A transparent document separating what T-Twice has implemented, what was observed in the proof of concept, and what still needs rigorous empirical validation.
The POC database gives early usage signals. These numbers are useful for product validation, but they are not statistical evidence of learning impact.
The environment includes four calibrated mathematical levels and several demo or anonymised student identifiers. It was built to test the interaction model: students write reasoning first, T-Twice diagnoses the reasoning, then asks a targeted question.
The profiles stored in the POC are learning-behaviour profiles, not medical diagnoses. They indicate how students interact with mathematical reasoning, writing, notation and proof structure.
The most frequent events were about writing, hypotheses, theorem use, and rigor. This supports a core T-Twice idea: reasoning failure needs a finer vocabulary than right or wrong.
The largest category was poor mathematical writing. That does not mean students were incapable of understanding the mathematics. It means the POC repeatedly surfaced a gap between partial understanding and rigorous expression.
This validates the need for guided proof structure, contextual notation support, natural-language conversion, and a clear separation between reasoning quality and writing quality.

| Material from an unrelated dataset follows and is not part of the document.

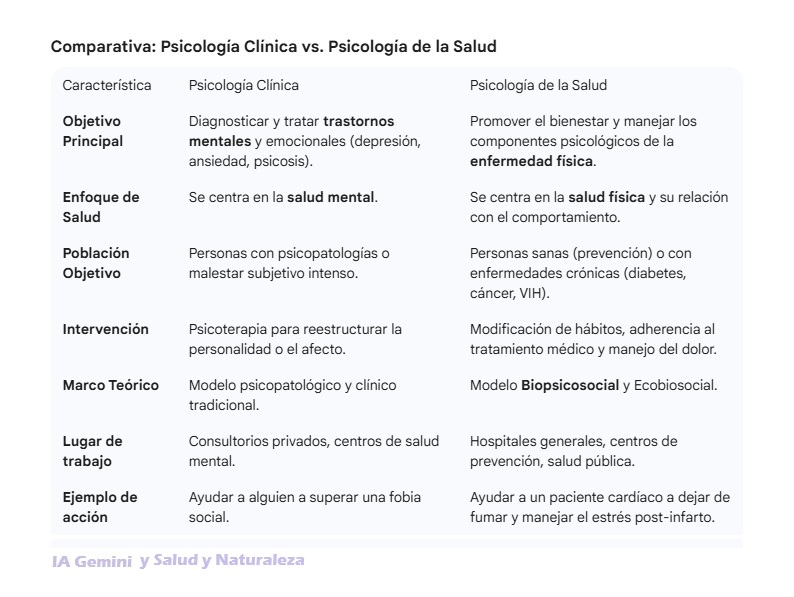Click the 'Enfoque de Salud' row label

click(x=100, y=207)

The POC stores profile categories that describe learning behaviour. They are not medical labels and should not be interpreted as diagnoses.
Good mathematical intuition, but insufficient formal precision in writing.
Conceptual understanding appears stronger than proof production.
Procedures are applied before hypotheses are understood.
Frequent confusion around quantifiers, implications or equivalences.
Some students did not have enough repeated events for a profile.
These are design observations from the POC. They are useful because they show where the product creates a different learning behaviour from answer-giving AI.
Partial feedback such as “your reasoning is correct at 80%” reopened the exercise instead of closing it. Students were pushed to inspect one precise weakness rather than receive the final answer.
Targeted questions encouraged rereading, correcting a missing hypothesis, identifying a forgotten case, and reformulating the proof more rigorously.
Many blocks appeared at the level of formalisation, notation, proof structure or writing effort — not only at the level of mathematical understanding.
Natural-language-to-symbol conversion reduced input friction. The keyboard is not only an interface feature; it protects the continuity of mathematical thought.
The POC includes calibrated classes, professor comments and professor corrections, confirming that T-Twice is not just a chatbot but a teacher-aligned learning space.
The strongest engagement signal was not badges or points. It was the student seeing how they reason, where they repeatedly block, and what they can improve.
This section separates live, inspectable product work from documented concepts that are not yet implemented as working POC features.
The core engagement systems are implemented in the POC and can be inspected through the live platform and logged interactions.
The neuroadaptive system is designed and documented, but it is not yet implemented as an automated real-time adaptation engine in the current POC.
This is the credibility section. The point is to show discipline: T-Twice has promising qualitative signals, not proof of impact at scale.
Large-scale empirical validation is one of the first roadmap milestones once the project is funded.
Compare T-Twice against generic AI and no-AI conditions with pre-defined outcome measures.
Measure whether reasoning quality improves across several weeks and whether AI dependency decreases.
Run the evaluation with academic supervision and publish results regardless of outcome.
T-Twice is not yet a proven large-scale educational intervention. It is a working proof of concept with early qualitative evidence suggesting that AI can be designed to protect reasoning instead of replacing it.